What you have to do ▸ Where a picture appears, skip it; print everything else in the records exactly as it stands.

Exercise inputs ▸
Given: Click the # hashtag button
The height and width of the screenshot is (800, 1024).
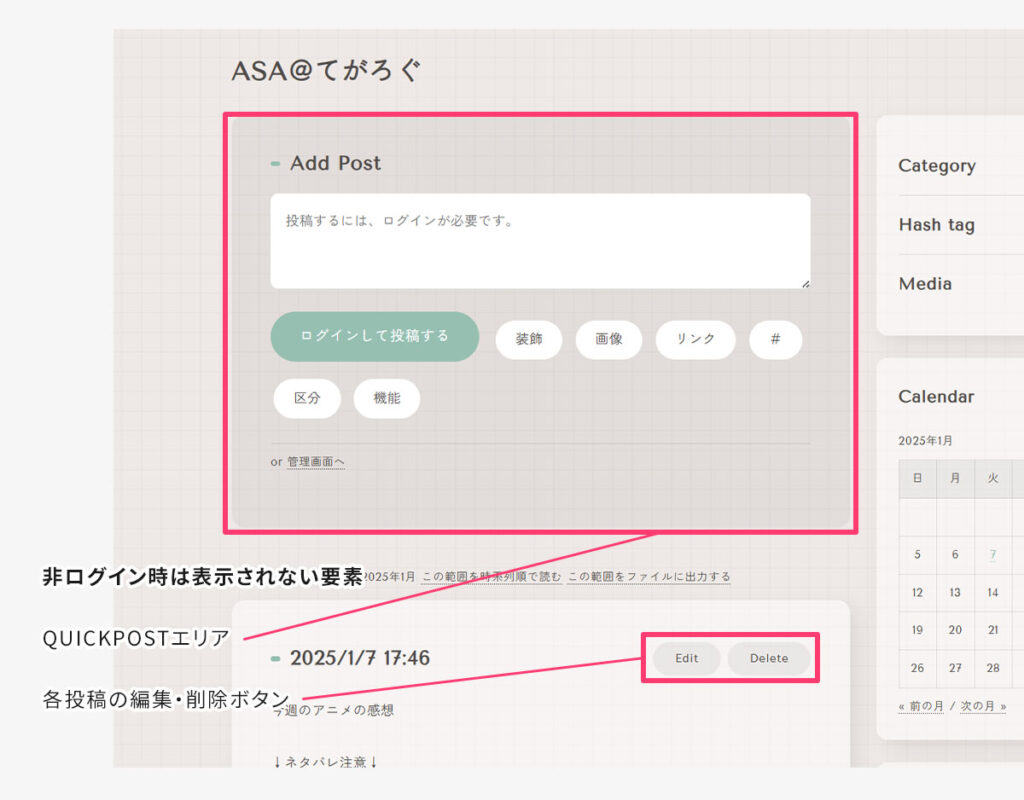Looking at the screenshot, I should (776, 339).
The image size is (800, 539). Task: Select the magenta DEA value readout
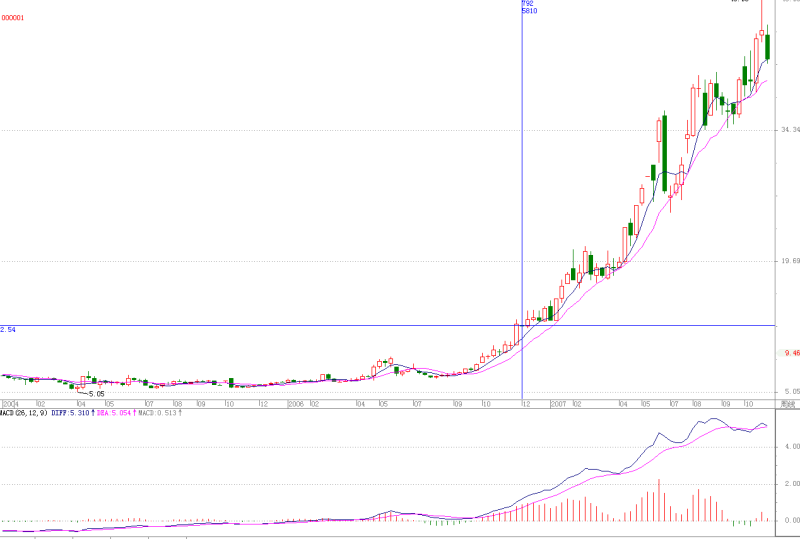(x=116, y=412)
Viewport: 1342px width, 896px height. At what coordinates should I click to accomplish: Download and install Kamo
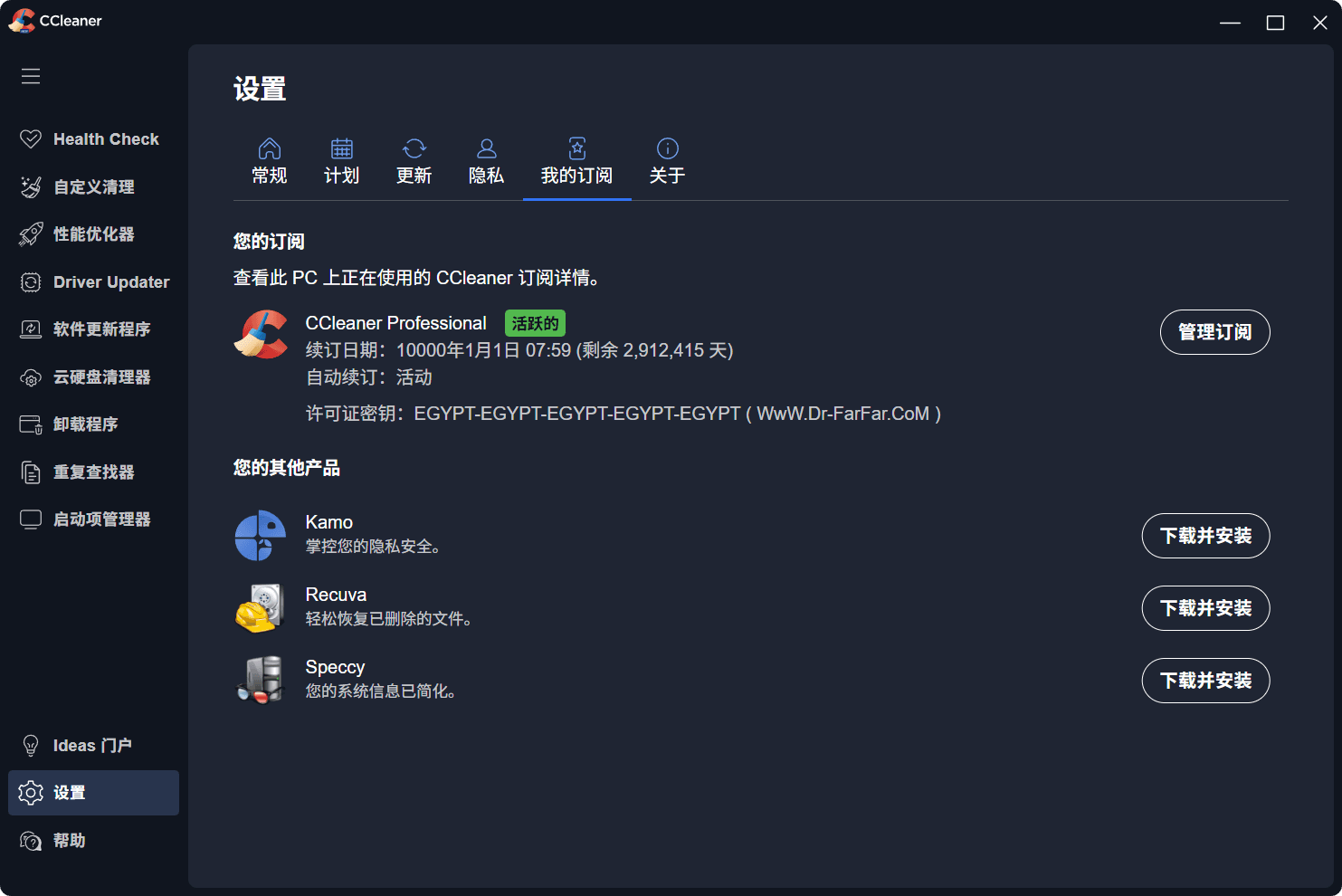(x=1205, y=536)
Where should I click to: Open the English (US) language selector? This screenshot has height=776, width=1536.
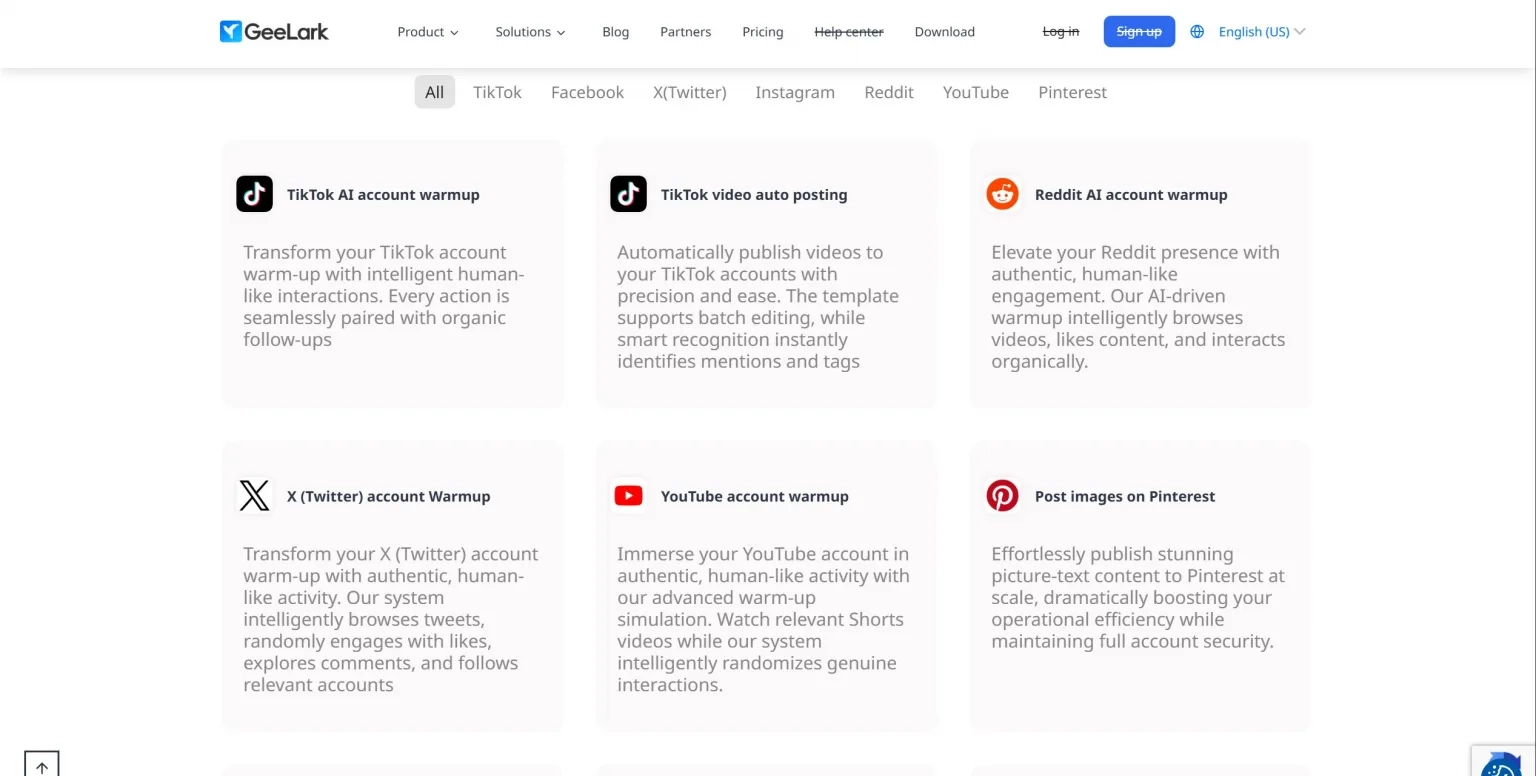coord(1261,32)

Result for this task ▸
Given: Click the # hashtag button
The height and width of the screenshot is (800, 1024).
Looking at the screenshot, I should (776, 339).
The image size is (800, 539). Task: Select the magenta DEA value readout
(x=116, y=412)
Viewport: 1342px width, 896px height. At what coordinates should I click to accomplish: Download and install Kamo
(x=1205, y=536)
Where should I click to: Open the English (US) language selector? This screenshot has height=776, width=1536.
coord(1261,32)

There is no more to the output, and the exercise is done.